CJ: It’s the graphic intensity, but everything also has such a dreamlike quality, where it’s soft and hazy, and the highlights are a little blown out. It feels kind of glamorous to me. A Polaroid photo just makes anyone look like a movie star. Bowie encouraged younger artists to push these boundaries of their own individuality to express themselves in ways that far surpass their music.

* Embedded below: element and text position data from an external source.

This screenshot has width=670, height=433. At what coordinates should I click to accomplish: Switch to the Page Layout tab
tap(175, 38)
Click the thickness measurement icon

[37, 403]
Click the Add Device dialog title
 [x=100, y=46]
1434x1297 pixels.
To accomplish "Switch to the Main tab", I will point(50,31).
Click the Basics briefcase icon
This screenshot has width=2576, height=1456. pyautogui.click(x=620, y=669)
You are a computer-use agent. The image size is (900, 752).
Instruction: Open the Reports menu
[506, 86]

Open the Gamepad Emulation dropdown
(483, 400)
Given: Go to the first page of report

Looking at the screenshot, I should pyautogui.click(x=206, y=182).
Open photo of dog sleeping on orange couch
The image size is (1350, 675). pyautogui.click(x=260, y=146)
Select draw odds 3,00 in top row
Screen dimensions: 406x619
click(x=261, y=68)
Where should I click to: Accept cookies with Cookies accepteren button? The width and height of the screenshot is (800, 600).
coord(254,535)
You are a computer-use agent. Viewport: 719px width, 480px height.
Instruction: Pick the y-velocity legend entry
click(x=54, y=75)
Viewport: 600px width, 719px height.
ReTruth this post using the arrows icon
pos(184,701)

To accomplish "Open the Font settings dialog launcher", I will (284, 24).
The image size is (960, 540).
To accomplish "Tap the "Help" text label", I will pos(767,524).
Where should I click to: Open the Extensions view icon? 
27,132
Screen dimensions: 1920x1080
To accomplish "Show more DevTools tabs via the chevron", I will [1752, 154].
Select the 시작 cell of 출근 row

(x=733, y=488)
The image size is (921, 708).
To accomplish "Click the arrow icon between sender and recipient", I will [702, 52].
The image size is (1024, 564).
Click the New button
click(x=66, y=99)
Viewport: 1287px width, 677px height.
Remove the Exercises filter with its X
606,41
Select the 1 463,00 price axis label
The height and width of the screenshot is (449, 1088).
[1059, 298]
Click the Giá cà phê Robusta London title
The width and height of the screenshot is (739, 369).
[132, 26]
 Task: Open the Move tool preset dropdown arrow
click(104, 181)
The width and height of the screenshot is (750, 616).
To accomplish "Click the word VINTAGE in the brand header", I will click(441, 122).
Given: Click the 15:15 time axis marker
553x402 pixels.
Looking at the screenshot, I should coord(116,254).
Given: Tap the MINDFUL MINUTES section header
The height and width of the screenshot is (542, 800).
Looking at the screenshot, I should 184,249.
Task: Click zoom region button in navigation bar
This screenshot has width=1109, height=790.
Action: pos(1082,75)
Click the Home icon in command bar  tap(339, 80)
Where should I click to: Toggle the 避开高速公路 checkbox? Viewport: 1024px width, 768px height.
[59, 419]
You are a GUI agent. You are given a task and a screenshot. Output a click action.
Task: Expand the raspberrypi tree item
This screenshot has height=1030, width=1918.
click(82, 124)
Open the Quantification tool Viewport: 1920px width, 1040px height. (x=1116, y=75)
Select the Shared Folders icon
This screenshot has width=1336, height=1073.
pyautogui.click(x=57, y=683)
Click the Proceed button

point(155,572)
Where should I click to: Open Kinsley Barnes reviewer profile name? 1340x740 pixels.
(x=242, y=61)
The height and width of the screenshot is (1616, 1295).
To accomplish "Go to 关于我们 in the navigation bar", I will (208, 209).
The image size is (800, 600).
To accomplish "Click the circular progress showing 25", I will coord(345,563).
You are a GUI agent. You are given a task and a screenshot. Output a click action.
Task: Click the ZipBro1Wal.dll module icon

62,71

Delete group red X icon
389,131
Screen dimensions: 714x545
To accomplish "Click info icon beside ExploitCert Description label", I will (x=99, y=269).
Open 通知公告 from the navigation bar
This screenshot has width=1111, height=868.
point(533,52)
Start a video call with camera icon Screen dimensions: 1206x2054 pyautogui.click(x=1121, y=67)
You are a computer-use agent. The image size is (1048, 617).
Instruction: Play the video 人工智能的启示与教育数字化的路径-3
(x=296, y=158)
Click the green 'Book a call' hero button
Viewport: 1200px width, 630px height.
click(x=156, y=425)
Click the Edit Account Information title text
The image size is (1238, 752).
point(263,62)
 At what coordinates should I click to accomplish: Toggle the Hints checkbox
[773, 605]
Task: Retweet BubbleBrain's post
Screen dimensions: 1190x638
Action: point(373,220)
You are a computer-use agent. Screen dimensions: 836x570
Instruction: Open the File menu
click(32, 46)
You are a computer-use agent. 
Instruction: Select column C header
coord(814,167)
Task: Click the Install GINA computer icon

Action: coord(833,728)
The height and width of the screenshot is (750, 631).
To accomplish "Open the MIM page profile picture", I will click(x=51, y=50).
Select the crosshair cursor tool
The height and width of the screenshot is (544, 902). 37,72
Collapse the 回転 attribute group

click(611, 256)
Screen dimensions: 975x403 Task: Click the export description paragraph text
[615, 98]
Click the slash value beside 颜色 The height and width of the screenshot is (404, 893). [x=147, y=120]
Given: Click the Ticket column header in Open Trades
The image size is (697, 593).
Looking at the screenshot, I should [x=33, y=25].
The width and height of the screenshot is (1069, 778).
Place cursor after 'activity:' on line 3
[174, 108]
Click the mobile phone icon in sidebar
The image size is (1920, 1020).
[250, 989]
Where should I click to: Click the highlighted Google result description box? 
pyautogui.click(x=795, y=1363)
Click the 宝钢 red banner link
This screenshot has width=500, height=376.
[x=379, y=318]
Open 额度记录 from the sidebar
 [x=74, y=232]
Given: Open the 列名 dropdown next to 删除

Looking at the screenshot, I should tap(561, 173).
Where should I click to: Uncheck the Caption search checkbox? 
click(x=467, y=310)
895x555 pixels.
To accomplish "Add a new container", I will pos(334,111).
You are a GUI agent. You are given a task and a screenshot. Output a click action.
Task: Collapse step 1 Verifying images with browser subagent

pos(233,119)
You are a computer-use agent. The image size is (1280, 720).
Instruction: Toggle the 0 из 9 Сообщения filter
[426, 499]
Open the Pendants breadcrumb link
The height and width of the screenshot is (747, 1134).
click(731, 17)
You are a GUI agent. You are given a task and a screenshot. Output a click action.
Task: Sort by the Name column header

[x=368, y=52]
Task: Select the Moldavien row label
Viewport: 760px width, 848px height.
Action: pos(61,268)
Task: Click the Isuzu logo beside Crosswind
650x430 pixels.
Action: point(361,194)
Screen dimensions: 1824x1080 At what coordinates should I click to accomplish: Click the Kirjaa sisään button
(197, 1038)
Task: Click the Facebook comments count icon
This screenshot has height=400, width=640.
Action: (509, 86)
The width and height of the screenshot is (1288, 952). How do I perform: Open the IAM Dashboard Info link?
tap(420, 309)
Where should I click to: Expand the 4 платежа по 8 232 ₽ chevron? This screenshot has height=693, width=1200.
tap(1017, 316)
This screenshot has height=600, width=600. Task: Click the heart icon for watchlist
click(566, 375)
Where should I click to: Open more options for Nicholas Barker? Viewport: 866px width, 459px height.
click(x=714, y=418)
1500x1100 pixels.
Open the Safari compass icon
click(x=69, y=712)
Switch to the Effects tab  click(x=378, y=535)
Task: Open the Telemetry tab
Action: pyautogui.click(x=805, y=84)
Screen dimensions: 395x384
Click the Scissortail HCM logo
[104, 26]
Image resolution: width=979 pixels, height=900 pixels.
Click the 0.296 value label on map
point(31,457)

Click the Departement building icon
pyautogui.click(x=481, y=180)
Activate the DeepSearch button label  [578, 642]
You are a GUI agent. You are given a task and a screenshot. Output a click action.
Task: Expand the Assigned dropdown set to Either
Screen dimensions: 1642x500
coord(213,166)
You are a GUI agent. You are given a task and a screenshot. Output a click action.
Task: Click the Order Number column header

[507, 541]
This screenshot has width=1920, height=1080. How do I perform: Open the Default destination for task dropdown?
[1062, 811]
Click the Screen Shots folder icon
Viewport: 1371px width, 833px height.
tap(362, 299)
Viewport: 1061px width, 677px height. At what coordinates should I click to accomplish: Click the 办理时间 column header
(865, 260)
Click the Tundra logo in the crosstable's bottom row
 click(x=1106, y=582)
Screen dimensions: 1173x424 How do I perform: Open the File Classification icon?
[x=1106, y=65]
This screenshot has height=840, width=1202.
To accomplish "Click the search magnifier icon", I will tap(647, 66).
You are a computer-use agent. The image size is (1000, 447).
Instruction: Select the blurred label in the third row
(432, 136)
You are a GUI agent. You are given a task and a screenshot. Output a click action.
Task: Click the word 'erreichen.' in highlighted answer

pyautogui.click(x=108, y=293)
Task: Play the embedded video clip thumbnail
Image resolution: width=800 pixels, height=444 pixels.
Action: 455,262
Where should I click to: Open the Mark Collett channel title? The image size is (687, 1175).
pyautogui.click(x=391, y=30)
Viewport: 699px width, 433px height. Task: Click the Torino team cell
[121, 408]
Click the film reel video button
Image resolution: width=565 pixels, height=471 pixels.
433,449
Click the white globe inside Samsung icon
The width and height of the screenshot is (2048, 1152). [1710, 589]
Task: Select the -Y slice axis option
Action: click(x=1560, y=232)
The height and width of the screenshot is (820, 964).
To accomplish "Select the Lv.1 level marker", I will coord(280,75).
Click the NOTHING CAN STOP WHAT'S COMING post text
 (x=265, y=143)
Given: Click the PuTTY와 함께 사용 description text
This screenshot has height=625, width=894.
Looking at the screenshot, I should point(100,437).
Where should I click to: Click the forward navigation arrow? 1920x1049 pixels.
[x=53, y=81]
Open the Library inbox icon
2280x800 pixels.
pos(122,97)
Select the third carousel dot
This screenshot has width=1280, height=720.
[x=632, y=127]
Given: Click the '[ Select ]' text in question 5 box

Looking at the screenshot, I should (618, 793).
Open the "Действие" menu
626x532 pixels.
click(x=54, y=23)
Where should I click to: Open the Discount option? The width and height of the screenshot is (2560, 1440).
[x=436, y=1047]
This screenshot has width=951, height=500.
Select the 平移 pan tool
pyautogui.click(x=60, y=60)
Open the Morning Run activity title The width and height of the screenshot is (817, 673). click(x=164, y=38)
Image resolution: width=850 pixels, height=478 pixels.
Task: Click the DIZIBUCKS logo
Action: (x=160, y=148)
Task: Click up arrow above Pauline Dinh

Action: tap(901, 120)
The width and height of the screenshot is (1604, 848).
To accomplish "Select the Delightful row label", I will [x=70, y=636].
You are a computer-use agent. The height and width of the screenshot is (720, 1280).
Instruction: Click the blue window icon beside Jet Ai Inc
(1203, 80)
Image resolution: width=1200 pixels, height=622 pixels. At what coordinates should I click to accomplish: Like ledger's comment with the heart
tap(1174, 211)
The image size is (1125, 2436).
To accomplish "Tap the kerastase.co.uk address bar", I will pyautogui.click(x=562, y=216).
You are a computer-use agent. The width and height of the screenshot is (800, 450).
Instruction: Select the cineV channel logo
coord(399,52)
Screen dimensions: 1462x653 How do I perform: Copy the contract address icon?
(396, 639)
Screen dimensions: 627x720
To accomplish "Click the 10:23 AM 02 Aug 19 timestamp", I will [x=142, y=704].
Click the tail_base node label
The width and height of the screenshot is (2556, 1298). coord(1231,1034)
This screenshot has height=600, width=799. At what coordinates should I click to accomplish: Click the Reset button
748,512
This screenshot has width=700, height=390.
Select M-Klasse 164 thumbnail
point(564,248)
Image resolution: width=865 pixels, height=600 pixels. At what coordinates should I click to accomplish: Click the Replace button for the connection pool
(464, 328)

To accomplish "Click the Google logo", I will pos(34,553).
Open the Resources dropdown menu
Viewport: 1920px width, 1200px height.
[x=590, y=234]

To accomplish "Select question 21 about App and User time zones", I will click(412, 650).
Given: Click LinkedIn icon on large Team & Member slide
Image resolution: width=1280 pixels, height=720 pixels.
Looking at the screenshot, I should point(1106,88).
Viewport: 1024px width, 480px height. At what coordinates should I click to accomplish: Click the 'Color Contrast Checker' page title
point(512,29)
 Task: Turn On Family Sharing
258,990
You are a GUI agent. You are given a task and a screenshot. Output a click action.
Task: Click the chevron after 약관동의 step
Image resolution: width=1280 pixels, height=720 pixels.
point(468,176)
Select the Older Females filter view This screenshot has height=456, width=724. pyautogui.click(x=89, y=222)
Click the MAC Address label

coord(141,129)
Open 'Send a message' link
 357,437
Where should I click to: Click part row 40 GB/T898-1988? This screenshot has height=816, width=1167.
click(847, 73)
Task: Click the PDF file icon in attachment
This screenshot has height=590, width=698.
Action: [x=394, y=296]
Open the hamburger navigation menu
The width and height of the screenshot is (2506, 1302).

Vivien: If he was on a shoot or something, instead of just retiring to his caravan or whatever, he would always make a point of talking to the kids on the set. ‘Where are you hanging out? Is there a new club? Let’s go together.’ That endless receptivity as an artist, and being open and listening and wanting to follow things is the way to keep being relevant, I think. Because you hear some people talk about, How do I stay relevant? That is the challenge if you’re committed to a whole life in whatever branch of art. Bowie shows us the key: Keep your ears open, don’t close your mind down, be honest.
“It feels kind of glamorous to me. A Polaroid photo just makes anyone look like a movie star.”
CJ: He never settled. He seems like the kind of person where nothing was ever enough for him. He always wanted to keep those doors open, like you said, and let the influences come to him from different types of people in different environments. He wasn’t just creating something new for the sake of doing something different; he was creating something new because it was relevant to this reflection of the world around him, and how things were changing in his actual life.
Vivien: And he took his people with him, didn’t he? He opened my eyes to all the possibilities. That just gave me the courage to explore. It doesn’t need to be eternal youth; it needs to be eternal creativity, eternal exploration.